Jun 4, 2013

Is reading the news helpful or harmful?


Is reading the news helpful or harmful? This issue is important to me for several reasons. First, I am monitoring my heart rate because I have tachycardia/arrhythmia, racing and irregular heart beat. I take two medications to keep my heart rate low. Reading the news makes my heart beat faster, much faster. Reading the news cancels the effect of the two medications. For me, that illustrates the mind-body power of reading the news.

When I was younger, I was emotionally repressed, but now, at 68, my emotions—which are responses to seeing my values threatened or supported—flow freely. When I read news of a U. S. diplomat being murdered in another country, I do not merely note that fact. I see the victim suffering. I see the murderers gloating. I feel anger at the murderers and at those who allowed the murder to happen. I feel fear for the future, for me, and for my friends. Those powerful feelings have physical effects.

Second, reading the news is intellectually disruptive. It fractures my thinking about my current project. After reading the news, I must take the time to calm down emotionally, and I must reset my focus on my current project. This effort to reset is akin to the struggle fiction writers have after an interruption in their work, when they need to get back "into the story."

Third, reading the news even affects my dreams and therefore the quality of sleep. When I read the news, my dreams are stressful, anxious, and threatening. About a week ago, I stopped reading the news. My dreams have become more peaceful.

Understanding the effects of "reading the news" requires a clear grasp of what is usually meant by that term. First, what is "news"?

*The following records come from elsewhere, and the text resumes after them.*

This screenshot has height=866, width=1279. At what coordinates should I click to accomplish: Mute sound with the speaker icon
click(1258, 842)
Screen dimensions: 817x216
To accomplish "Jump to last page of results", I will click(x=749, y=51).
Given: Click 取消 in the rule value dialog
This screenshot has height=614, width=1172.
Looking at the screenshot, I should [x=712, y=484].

NEWS. "News" is a certain kind of information; it is information about past or current events; it is information that someone else, a reporter of the news, thinks (1) I have not heard before, and thinks (2) I will find it to be intriguing enough to set aside what I am doing and follow. News is information that a reporter—a fellow employee, an announcer at a sports event, or a newspaper journalist—shapes for a particular purpose and audience of his choosing.

WHAT "READING THE NEWS" DOES NOT MEAN. "Reading the news" does not mean simply reading (or listening) to acquire information. Reading a 500-page scholarly text on the decline of the Roman Empire is not "reading the news," even though the information in the book may be new to me. When I select and read such a book, I take the initiative to define my specific purpose, buy the book, develop a reading schedule, think about what I am reading, and take notes.

WHAT "READING THE NEWS" MEANS. "Reading the news" typically refers to an individual immersing himself in a stream of reports. An hourly, five-minute news segment on radio is an example. For five minutes I will hear a stream of reports about events that the reporter thinks are important for his audience. The reports are about dissimilar events (a bombing in Baghdad, a lottery prize going unclaimed, and the closing of a bridge for repairs). The reports usually are about events that are out of the control of the reader, either because they have already happened or because he lacks the power to change them. The reports are typically sketchy and provisional, subject to revision.

INTEGRATION IS KEY. The most fundamental factor distinguishing "reading the news" (in the meaning used here) and investigation is integration. In an investigation the investigator has a particular purpose that integrates his actions, the information he gains, and the information he already has. Jumping into a stream of news is an act of non-integration. "Being informed" is not a specific purpose. One can "be informed" about a topic, such as the state of one's culture, by investigating the subject once or occasionally—and then thinking in principles.

Examining a news stream does make sense for some individuals. An editorial cartoonist might frequently scan a news stream for subjects for his daily cartoon. A professional weblog writer might daily peruse a news stream looking for items suitable for principled commentary.  These individuals have a delimited purpose. They are investigating rather than drifting with the stream.

CONCLUSION. For me, the state of mind that results from "reading the news" is unpleasant emotionally, destructive cognitively, and damaging physically. That is why I have stopped "reading the news" in any form—print, internet, radio, or TV. I no longer look at my Facebook newsfeed, the quintessential example of a news stream. Instead, for particular reasons at particular times, I do visit individual Friend pages.

So far, refusing to "read the news" has brought a greater sense of peace, greater power of concentration, and greater awareness of my immediate surroundings.

Burgess Laughlin
Author of The Power and the Glory: The Key Ideas and Crusading Lives of Eight Debaters of Reason vs. Faith, described at reasonversusmysticism.com/

P.S. — I began my current experiment in shunning news streams after reading Rolf Dobelli, "News is bad for you—and giving up reading it will make you happier," The Guardian, April 12, 2013, linked at the end. The article has flaws. It is an edited translation of a German newspaper column. Accordingly it lacks citations; and more examples would have made some points clearer. His main theme is accurate: purposeful investigation seeking specific information is necessary for success in life, but plunging, without a specific purpose, into a news stream created by someone else can be destructive.